Potensi kenaikan harga minyak mentah terlihat dari hasil riset Bank Standard Chartered Indonesia. Lembaga ini memperkirakan, rata-rata harga minyak mentah internasional pada tahun ini akan menembus US$ 61 per barel. Angka itu jauh di atas asumsi harga minyak mentah Indonesia (ICP) sebesar US$ 48 per barel dalam APBN 2018. Pada Senin (22/1), harga minyak jenis brent bertengger di level US$ 68,47 per barel.

Dengan kenaikan harga minyak tersebut, harga ritel bahan bakar minyak (BBM) saat ini diperkirakan akan lebih rendah 5%-10% dari harga keekonomiannya.

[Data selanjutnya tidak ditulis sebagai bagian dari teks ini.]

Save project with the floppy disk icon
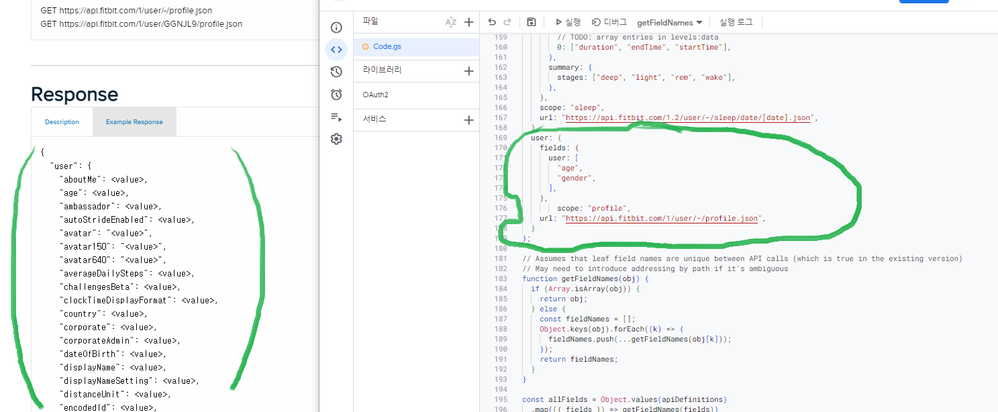The width and height of the screenshot is (998, 412). tap(531, 21)
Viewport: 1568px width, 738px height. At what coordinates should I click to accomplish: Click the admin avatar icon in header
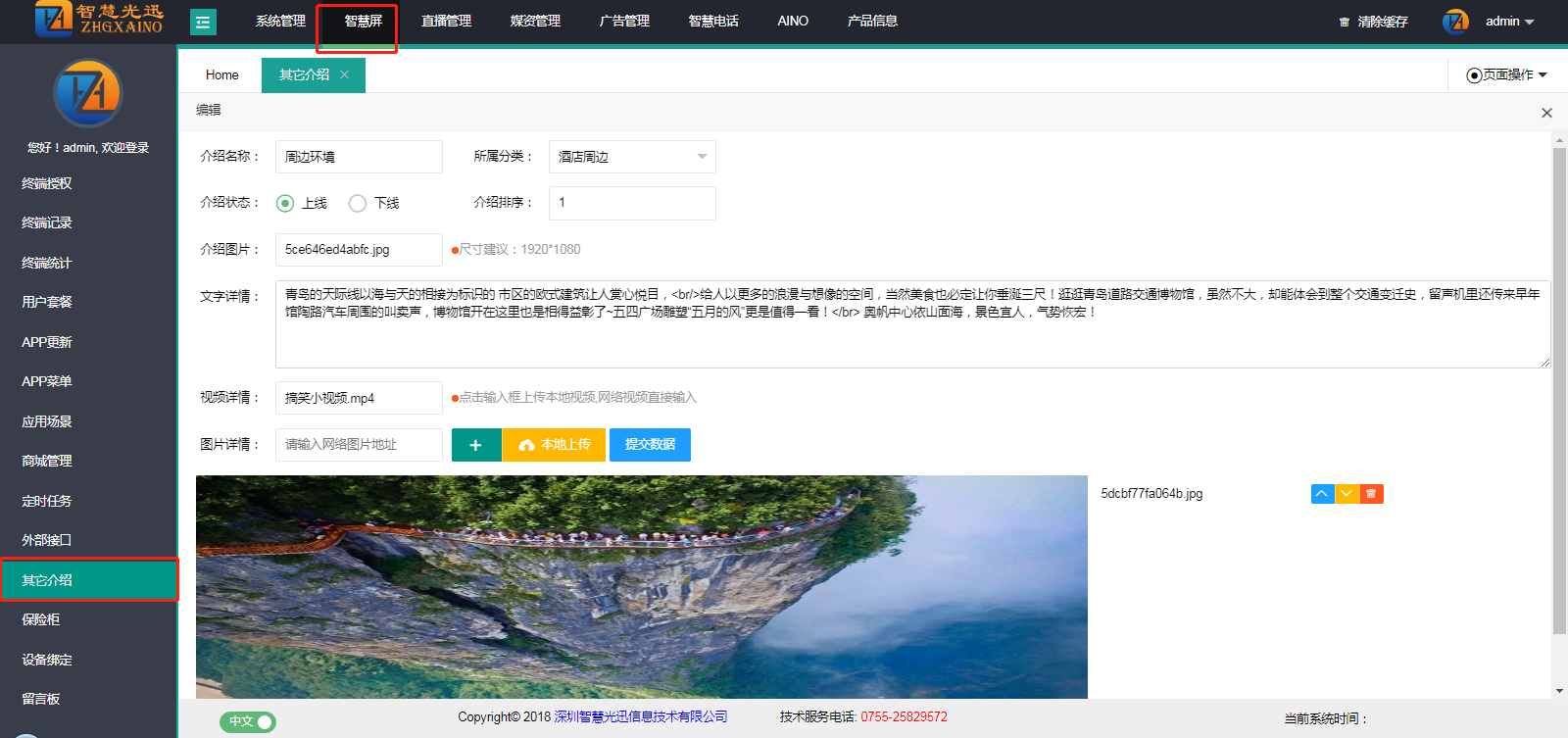pyautogui.click(x=1455, y=22)
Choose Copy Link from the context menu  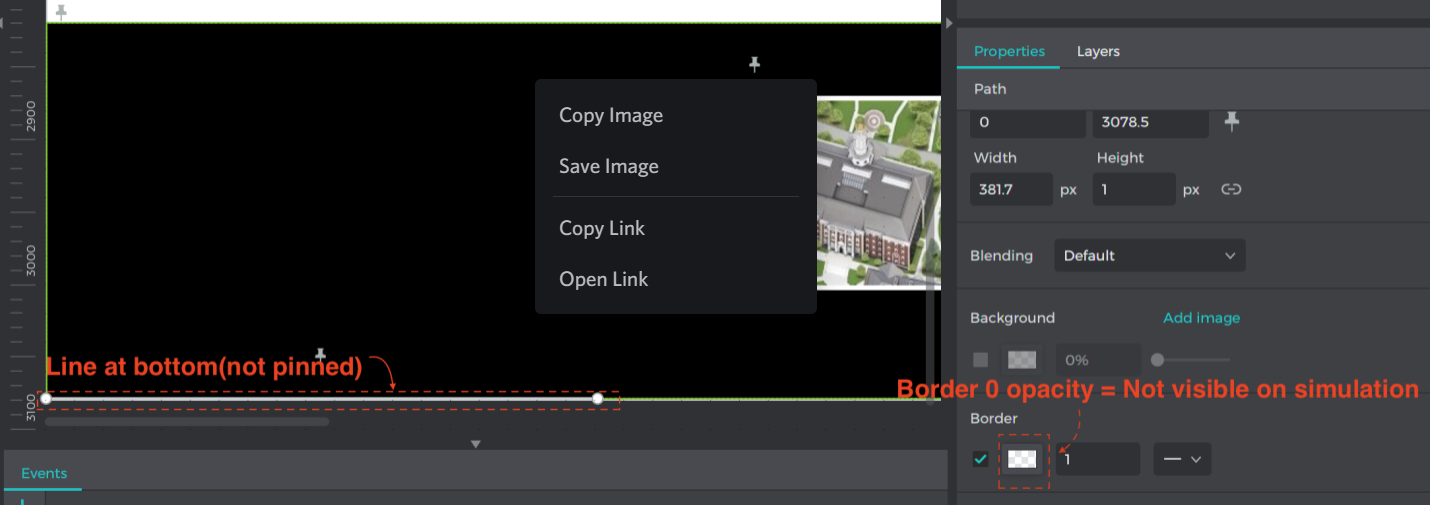[601, 228]
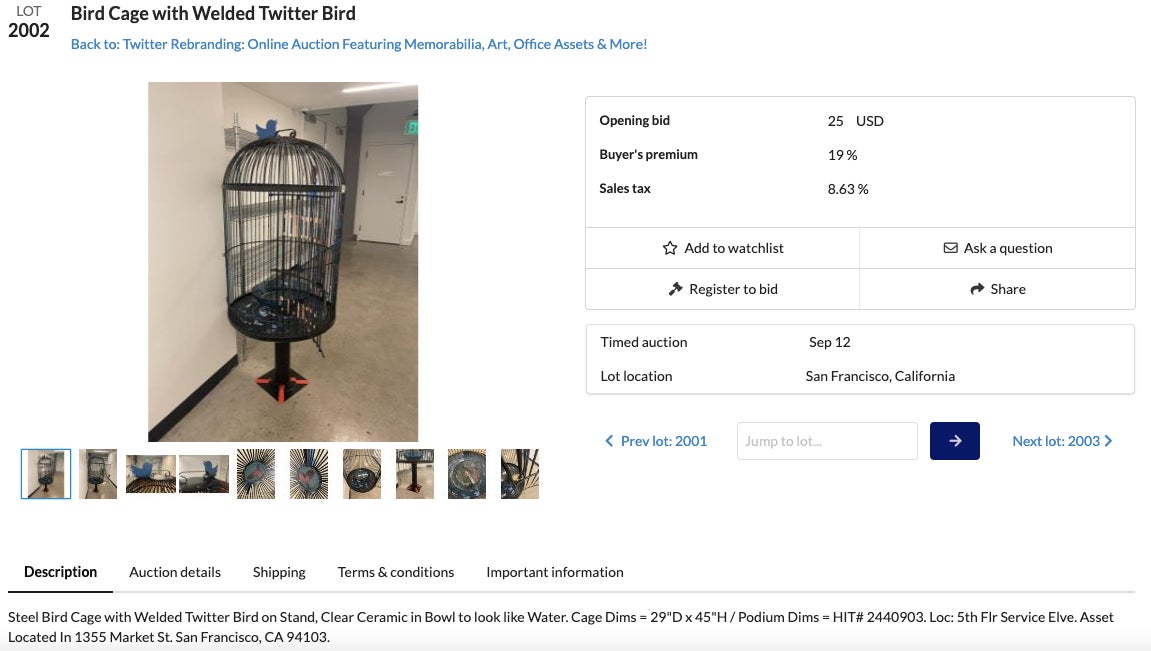Select the last thumbnail in the gallery row
This screenshot has height=651, width=1151.
pos(520,474)
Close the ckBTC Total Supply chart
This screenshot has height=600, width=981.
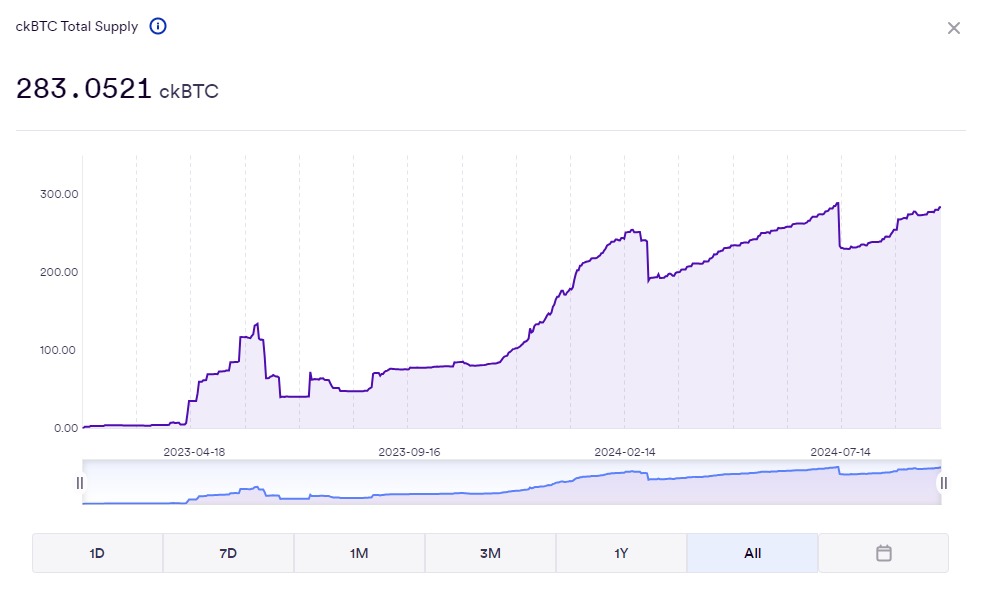[952, 28]
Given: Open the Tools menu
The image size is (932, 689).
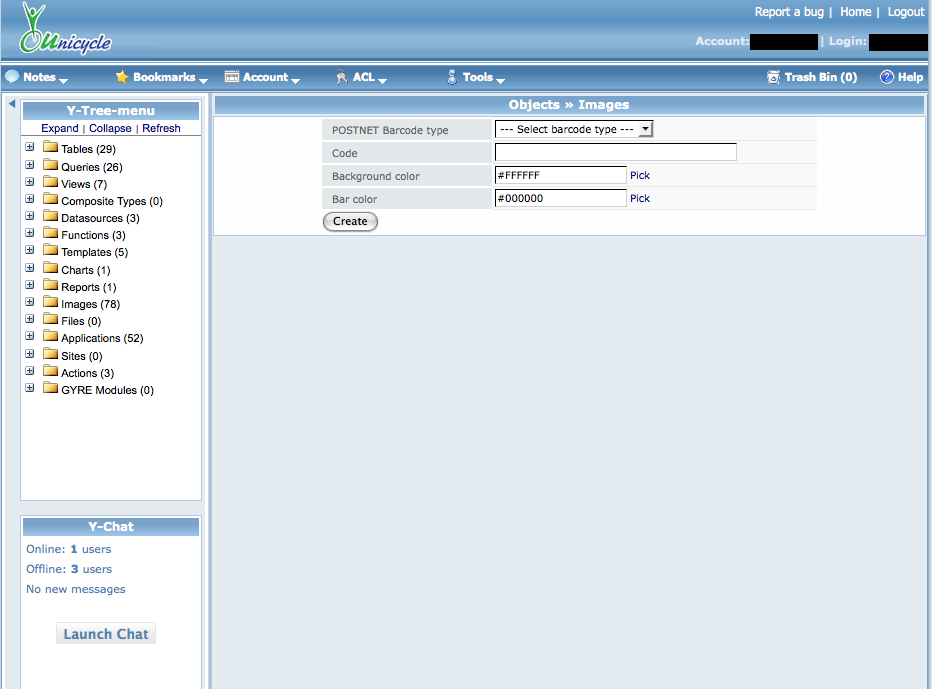Looking at the screenshot, I should point(478,77).
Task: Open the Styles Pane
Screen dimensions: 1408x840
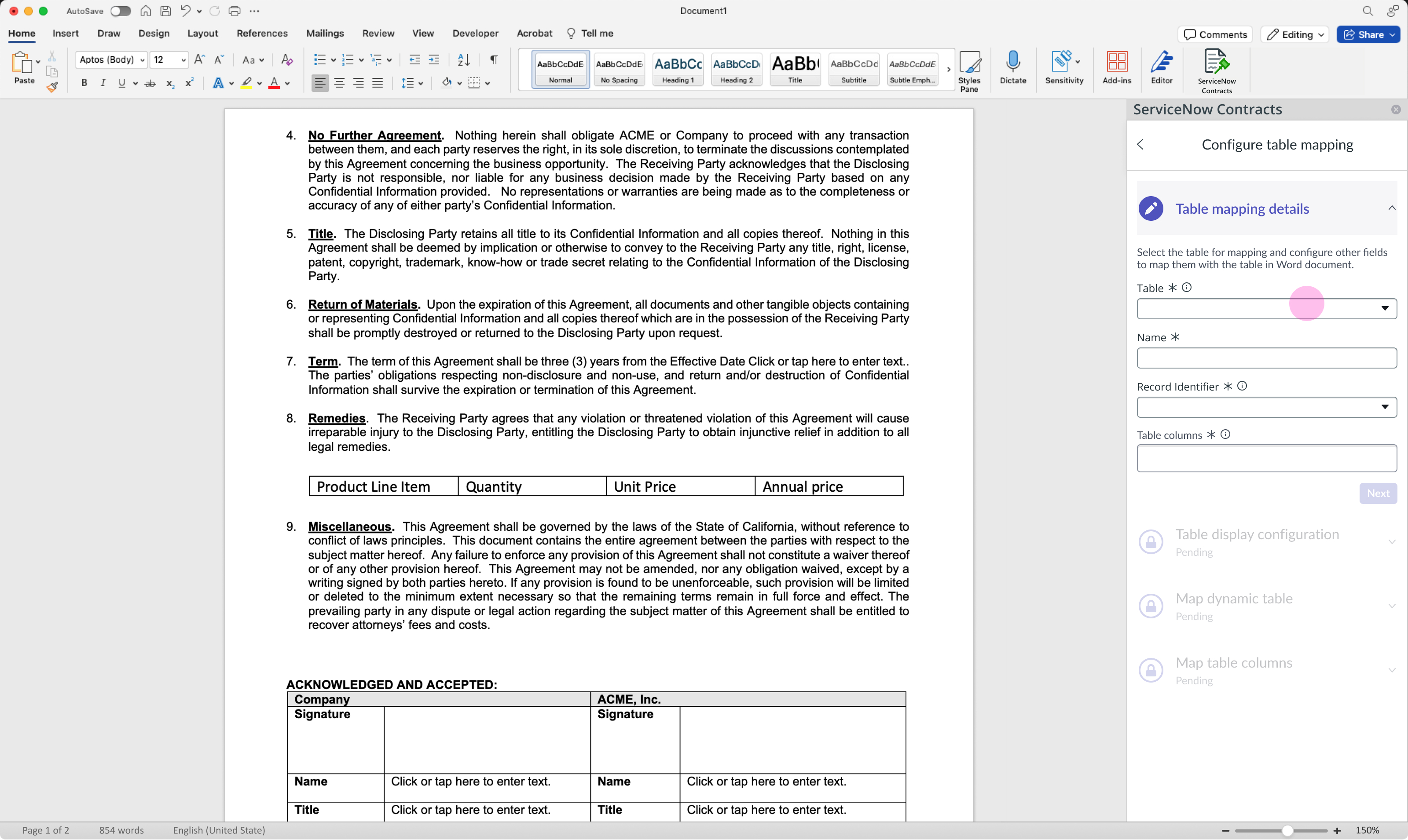Action: (970, 69)

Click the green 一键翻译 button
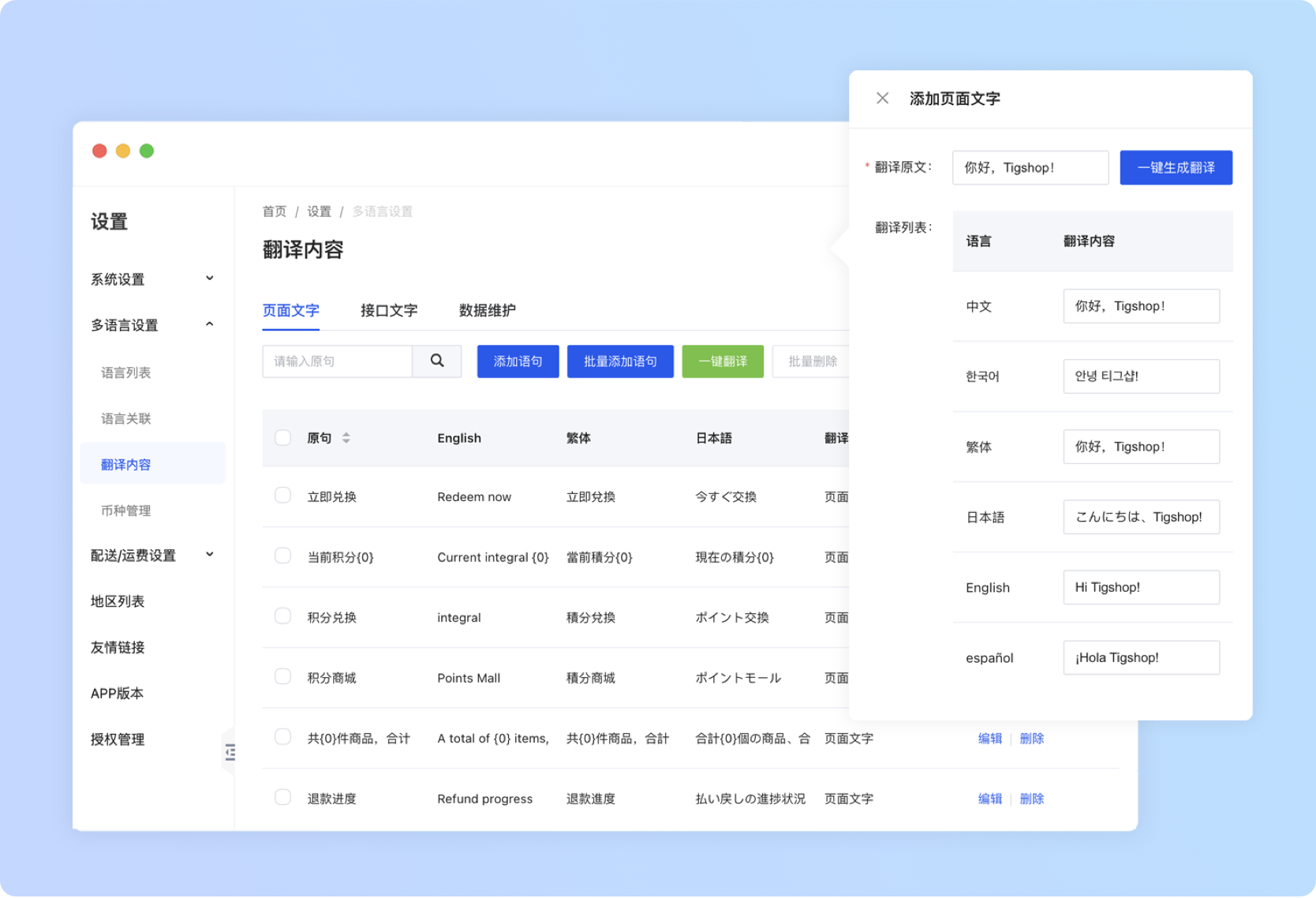[x=722, y=361]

Walau di bawah harga keekonomian, demi menjaga daya beli masyarakat, pemerintah hanya akan menaikkan harga Pertamax dan Pertalite. Sementara BBM subsidi, yakni Premium dan Solar tak berubah.

“Imbasnya, kami memprediksi beban subsidi akan meningkat Rp 30 triliun atau 0,2% dari PDB, dengan asumsi harga minyak bertahan pada tingkat atas seperti saat ini,” jelas Kepala Ekonom Standard Chartered Indonesia Aldian Taloputra, dalam konferensi pers Economic Outlook 2018, Senin (22/1).

Meski pemerintah hanya akan menaikkan harga BBM non subsidi, inflalsi tetap terkatrol naik. “Ada tambahan inflasi sebesar 0,4% dari 3,6% di tahun 2017,” terang Aldian.

Untungnya, indikator makro ekonomi yang lai diperkirakan tetap terjaga dan positif terhadap perekonomian nasional. Kurs rupiah diperkirakan di level Rp 13.600 per dollar Amerika Serikat (AS) pada akhir tahun 2018.

Peran investasi terhadap pertumbuhan ekonomi juga meningkat. Hal itu terutama investasi pemerintah, khususnya pembangunan infrastruktur. Sedangkan investasi swasta juga mulai bangkit.

“Sebanyak 46% investor (yang menghadiri acara seminar Economic Outlook 2018) mengaku capital expenditure 2018 akan lebih baik. Memang masih didominasi pemerintah, tetapi dilihat trennya impor barang modal tumbuh dobel digit,” tambah Aldian.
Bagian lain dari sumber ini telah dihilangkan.